Look through the entries below. Report each line that has the word "computer" in it.

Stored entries
------------------------

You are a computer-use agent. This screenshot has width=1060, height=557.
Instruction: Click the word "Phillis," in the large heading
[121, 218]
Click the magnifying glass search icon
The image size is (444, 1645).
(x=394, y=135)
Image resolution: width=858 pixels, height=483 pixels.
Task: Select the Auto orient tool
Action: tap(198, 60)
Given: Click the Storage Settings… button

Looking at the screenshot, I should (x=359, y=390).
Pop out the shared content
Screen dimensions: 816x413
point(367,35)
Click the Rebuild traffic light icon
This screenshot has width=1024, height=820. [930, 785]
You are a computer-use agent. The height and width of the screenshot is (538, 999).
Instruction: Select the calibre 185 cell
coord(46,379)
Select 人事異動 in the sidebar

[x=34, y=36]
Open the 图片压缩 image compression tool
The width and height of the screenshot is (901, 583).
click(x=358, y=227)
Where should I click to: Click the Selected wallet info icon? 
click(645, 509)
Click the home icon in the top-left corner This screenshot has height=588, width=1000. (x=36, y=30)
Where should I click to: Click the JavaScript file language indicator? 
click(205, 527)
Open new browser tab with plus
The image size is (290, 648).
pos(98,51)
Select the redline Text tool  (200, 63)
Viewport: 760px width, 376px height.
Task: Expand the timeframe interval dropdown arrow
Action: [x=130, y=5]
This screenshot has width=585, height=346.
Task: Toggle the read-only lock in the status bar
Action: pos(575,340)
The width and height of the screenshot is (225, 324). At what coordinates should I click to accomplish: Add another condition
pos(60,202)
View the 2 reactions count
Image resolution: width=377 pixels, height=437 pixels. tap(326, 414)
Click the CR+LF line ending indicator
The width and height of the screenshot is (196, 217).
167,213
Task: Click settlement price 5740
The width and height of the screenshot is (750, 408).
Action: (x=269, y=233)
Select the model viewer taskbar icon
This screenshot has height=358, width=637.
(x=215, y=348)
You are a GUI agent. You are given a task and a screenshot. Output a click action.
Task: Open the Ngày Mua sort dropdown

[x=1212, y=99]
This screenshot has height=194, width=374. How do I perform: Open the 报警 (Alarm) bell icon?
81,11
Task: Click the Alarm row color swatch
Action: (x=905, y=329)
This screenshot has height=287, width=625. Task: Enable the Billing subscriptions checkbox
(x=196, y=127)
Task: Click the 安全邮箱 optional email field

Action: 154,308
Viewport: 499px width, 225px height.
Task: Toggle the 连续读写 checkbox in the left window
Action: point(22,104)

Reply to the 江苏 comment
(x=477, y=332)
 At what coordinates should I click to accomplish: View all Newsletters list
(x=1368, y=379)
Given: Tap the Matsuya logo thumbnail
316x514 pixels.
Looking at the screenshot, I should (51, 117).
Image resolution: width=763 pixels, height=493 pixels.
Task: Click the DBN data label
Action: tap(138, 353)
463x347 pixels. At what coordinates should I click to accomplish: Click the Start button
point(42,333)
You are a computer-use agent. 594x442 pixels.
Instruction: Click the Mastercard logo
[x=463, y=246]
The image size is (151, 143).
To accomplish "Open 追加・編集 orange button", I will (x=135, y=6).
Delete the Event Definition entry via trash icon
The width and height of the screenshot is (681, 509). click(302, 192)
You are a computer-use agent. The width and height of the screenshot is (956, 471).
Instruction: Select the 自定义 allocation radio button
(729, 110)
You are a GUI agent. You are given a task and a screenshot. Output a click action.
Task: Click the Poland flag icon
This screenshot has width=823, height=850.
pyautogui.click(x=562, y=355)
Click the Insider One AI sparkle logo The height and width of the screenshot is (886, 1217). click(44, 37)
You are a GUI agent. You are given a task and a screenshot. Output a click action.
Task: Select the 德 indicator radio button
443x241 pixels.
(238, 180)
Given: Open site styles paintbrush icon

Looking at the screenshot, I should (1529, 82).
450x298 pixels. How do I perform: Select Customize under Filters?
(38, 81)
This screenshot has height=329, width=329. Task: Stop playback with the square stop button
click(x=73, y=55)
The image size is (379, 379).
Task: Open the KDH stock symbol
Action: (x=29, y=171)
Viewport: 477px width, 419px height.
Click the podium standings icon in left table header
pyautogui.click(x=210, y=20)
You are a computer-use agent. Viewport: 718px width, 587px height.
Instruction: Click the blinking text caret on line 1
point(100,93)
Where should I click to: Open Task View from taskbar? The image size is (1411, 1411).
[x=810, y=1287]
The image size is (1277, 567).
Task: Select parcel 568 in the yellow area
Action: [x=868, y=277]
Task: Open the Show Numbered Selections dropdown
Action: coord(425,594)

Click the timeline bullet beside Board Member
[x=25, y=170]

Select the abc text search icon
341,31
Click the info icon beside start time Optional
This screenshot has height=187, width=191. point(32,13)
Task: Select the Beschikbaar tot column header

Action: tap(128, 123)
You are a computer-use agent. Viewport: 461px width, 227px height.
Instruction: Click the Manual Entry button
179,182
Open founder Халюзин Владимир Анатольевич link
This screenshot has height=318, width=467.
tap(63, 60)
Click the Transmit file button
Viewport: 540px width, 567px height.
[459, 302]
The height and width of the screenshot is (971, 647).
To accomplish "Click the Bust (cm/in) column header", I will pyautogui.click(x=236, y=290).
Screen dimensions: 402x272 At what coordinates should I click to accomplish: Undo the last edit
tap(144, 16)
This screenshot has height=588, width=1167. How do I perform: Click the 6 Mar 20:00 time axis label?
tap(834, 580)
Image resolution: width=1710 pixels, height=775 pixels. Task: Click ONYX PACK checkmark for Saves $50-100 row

------------------------

Task result:
You are a computer-use agent. This screenshot has width=1060, height=557.
You are a computer-use agent. The height and width of the screenshot is (538, 999).
You are a computer-use agent. 594x442 pixels.
You are a computer-use agent. The width and height of the screenshot is (956, 471).
You are a computer-use agent. Viewport: 718px width, 587px height.
You are a computer-use agent. Viewport: 461px width, 227px height.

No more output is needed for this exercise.